Related to STOCK EXCHANGE REQUIREMENTS

  • Stock Exchange Listing The shares of Common Stock have been approved for listing on the NASDAQ Capital Market (the “Exchange”), and the Company has taken no action designed to, or likely to have the effect of, delisting the shares of Common Stock from the Exchange, nor has the Company received any notification that the Exchange is contemplating terminating such listing except as described in the Registration Statement, the Pricing Disclosure Package and the Prospectus.

  • Stock Exchange Listings Parent shall use all reasonable efforts to list on the NYSE, upon official notice of issuance, the Paired Shares to be issued in connection with the Merger.

  • Obtaining Stock Exchange Listings The Company will from time to time take all commercially reasonable actions which may be necessary so that the Warrant Shares, immediately upon their issuance upon the exercise of Warrants, will be listed on the principal securities exchanges and markets within the United States of America, if any, on which other shares of Common Stock are then listed.

  • Compliance with Exchange Rules There is and has been no failure on the part of the Company or, to the knowledge of the Company, any of the Company’s officers or directors, in their capacities as such, to comply with (as and when applicable), and immediately following the Effective Date the Company will be in compliance with, the New York Stock Exchange Listed Company Manual.
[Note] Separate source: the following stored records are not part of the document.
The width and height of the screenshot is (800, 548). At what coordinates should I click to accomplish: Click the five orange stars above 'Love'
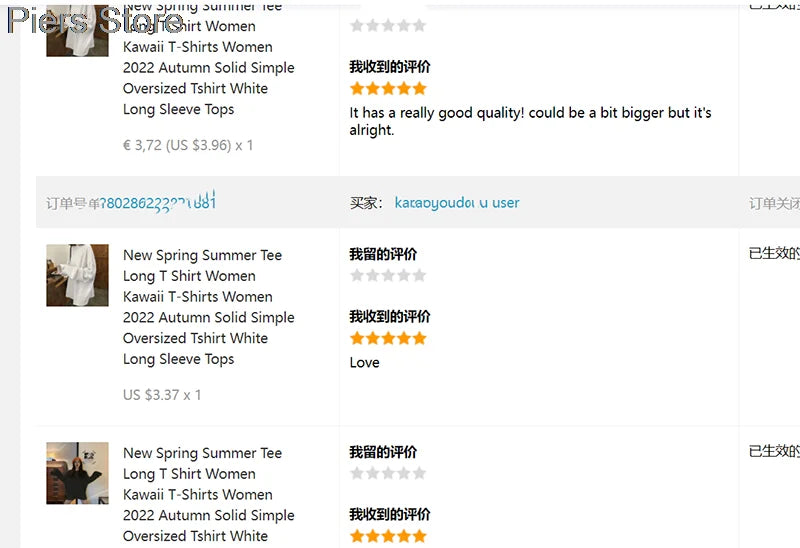(x=388, y=338)
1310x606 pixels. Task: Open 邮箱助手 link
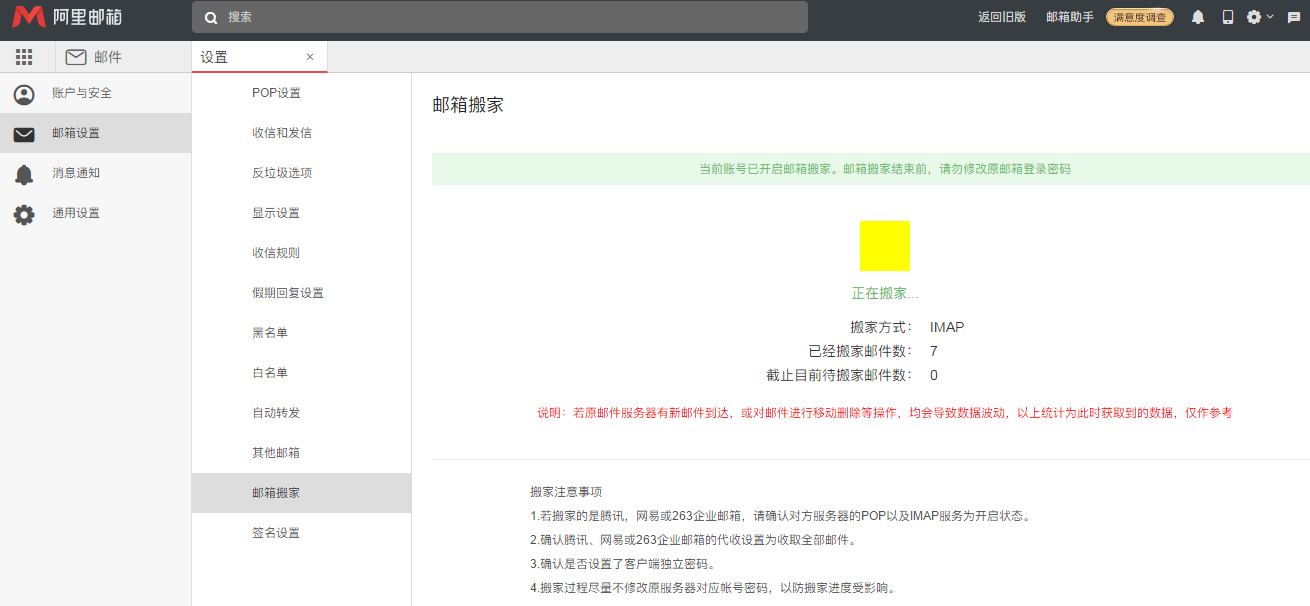point(1070,17)
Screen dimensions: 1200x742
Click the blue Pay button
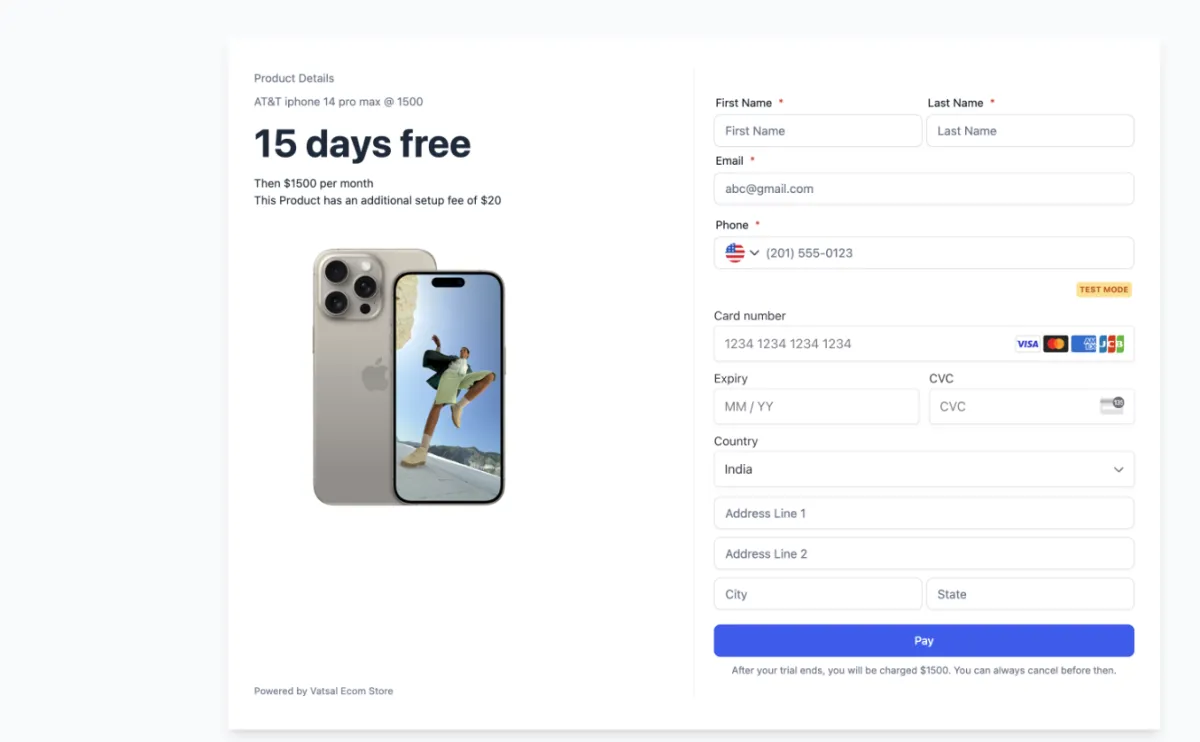[x=924, y=641]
Further, there is and has been no failure on the part of the Company or, to the knowledge of the Company, any of the Company’s officers or directors, in their capacities as such, to comply with (as and when applicable), and immediately following the Effective Date the Company will be in compliance with, the phase-in requirements and all other applicable provisions of the New York Stock Exchange corporate governance requirements set forth in the New York Stock Exchange Listed Company Manual.

  • Stock Exchange De-listing Prior to the Closing Date, the Company shall cooperate with Parent and use reasonable best efforts to take, or cause to be taken, all actions, and do or cause to be done all things, reasonably necessary, proper or advisable on its part under applicable Laws and rules and policies of the NYSE to enable the delisting by the Surviving Corporation of the Shares from the NYSE and the deregistration of the Shares under the Exchange Act as promptly as practicable after the Effective Time.

  • Securities Law Requirements The Company shall not be required to issue Shares pursuant to the Award, to the extent required, unless and until (a) such Shares have been duly listed upon each stock exchange on which the Common Shares are then registered; and (b) a registration statement under the Securities Act of 1933 with respect to such Shares is then effective.

  • Stock Exchange Delisting Prior to the Closing Date, the Company shall cooperate with Parent and use reasonable efforts to take, or cause to be taken, all actions, and do or cause to be done all things, reasonably necessary, proper or advisable on its part under applicable Laws and rules and policies of the NASDAQ Global Select Market to enable the delisting by the Surviving Corporation of the Shares from the NASDAQ Global Select Market and the deregistration of the Shares under the Exchange Act as promptly as practicable after the Effective Time.

  • New York Stock Exchange Listing Application has been made, and the Securities shall have been listed and admitted and authorized for trading, subject to official notice of issuance, on the New York Stock Exchange so that trading on such exchange will begin within 30 days after the date of this Agreement.

  • Securities Laws Requirements The Company shall not be obligated to transfer any Common Stock to the Participant free of the restrictive legend described in Section 4 hereof or of any other restrictive legend, if such transfer, in the opinion of counsel for the Company, would violate the Securities Act of 1933, as amended (the "Securities Act") (or any other federal or state statutes having similar requirements as may be in effect at that time).

  • Listing Requirements The Company shall not be obligated to deliver any certificates representing any shares until all applicable requirements imposed by federal and state securities laws and by any stock exchanges upon which the shares may be listed have been fully met.